> [WHAT THE TASK ASKS] Reproduce every one of the following items word for word, line by line, in the order given.

================================

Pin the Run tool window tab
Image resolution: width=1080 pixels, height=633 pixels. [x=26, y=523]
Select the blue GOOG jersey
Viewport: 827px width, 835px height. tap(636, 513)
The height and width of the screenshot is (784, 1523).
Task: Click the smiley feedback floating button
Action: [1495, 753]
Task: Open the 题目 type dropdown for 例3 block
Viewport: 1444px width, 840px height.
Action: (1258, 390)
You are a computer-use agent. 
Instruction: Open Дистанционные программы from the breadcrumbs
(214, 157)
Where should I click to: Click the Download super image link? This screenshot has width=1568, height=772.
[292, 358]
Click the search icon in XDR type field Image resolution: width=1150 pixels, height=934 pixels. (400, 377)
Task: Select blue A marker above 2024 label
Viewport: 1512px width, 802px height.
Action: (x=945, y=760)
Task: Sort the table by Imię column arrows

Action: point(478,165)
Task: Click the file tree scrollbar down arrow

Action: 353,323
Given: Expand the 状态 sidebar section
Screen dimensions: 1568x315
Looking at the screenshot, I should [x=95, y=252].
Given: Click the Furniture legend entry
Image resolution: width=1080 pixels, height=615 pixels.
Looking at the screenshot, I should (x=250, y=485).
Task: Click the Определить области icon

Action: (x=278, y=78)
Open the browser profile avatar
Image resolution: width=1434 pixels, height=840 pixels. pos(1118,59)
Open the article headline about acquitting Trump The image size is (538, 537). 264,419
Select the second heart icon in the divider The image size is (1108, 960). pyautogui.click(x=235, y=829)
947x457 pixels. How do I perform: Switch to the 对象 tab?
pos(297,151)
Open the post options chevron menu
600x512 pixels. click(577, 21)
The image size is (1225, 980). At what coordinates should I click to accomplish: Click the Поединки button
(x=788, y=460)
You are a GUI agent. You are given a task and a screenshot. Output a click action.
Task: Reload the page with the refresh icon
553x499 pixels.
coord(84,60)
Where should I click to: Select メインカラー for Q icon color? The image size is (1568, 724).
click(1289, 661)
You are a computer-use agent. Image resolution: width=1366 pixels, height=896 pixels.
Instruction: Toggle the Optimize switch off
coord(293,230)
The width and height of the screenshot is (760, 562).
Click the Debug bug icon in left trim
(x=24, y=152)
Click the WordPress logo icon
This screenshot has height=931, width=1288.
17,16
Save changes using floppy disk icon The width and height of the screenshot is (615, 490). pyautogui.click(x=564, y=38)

================================

> [SOLVED PROBLEM]
Pin the Run tool window tab
Image resolution: width=1080 pixels, height=633 pixels. [x=26, y=523]
Select the blue GOOG jersey
Viewport: 827px width, 835px height. tap(636, 513)
The height and width of the screenshot is (784, 1523).
Task: Click the smiley feedback floating button
Action: [1495, 753]
Task: Open the 题目 type dropdown for 例3 block
Viewport: 1444px width, 840px height.
Action: (1258, 390)
You are a computer-use agent. 
Instruction: Open Дистанционные программы from the breadcrumbs
(214, 157)
Where should I click to: Click the Download super image link? This screenshot has width=1568, height=772.
[292, 358]
Click the search icon in XDR type field Image resolution: width=1150 pixels, height=934 pixels. (400, 377)
Task: Select blue A marker above 2024 label
Viewport: 1512px width, 802px height.
Action: (x=945, y=760)
Task: Sort the table by Imię column arrows

Action: point(478,165)
Task: Click the file tree scrollbar down arrow

Action: 353,323
Given: Expand the 状态 sidebar section
Screen dimensions: 1568x315
Looking at the screenshot, I should [x=95, y=252].
Given: Click the Furniture legend entry
Image resolution: width=1080 pixels, height=615 pixels.
Looking at the screenshot, I should (x=250, y=485).
Task: Click the Определить области icon

Action: (x=278, y=78)
Open the browser profile avatar
Image resolution: width=1434 pixels, height=840 pixels. pos(1118,59)
Open the article headline about acquitting Trump The image size is (538, 537). 264,419
Select the second heart icon in the divider The image size is (1108, 960). pyautogui.click(x=235, y=829)
947x457 pixels. How do I perform: Switch to the 对象 tab?
pos(297,151)
Open the post options chevron menu
600x512 pixels. click(577, 21)
The image size is (1225, 980). At what coordinates should I click to accomplish: Click the Поединки button
(x=788, y=460)
You are a GUI agent. You are given a task and a screenshot. Output a click action.
Task: Reload the page with the refresh icon
553x499 pixels.
coord(84,60)
Where should I click to: Select メインカラー for Q icon color? The image size is (1568, 724).
click(1289, 661)
You are a computer-use agent. Image resolution: width=1366 pixels, height=896 pixels.
Instruction: Toggle the Optimize switch off
coord(293,230)
The width and height of the screenshot is (760, 562).
Click the Debug bug icon in left trim
(x=24, y=152)
Click the WordPress logo icon
This screenshot has height=931, width=1288.
17,16
Save changes using floppy disk icon The width and height of the screenshot is (615, 490). pyautogui.click(x=564, y=38)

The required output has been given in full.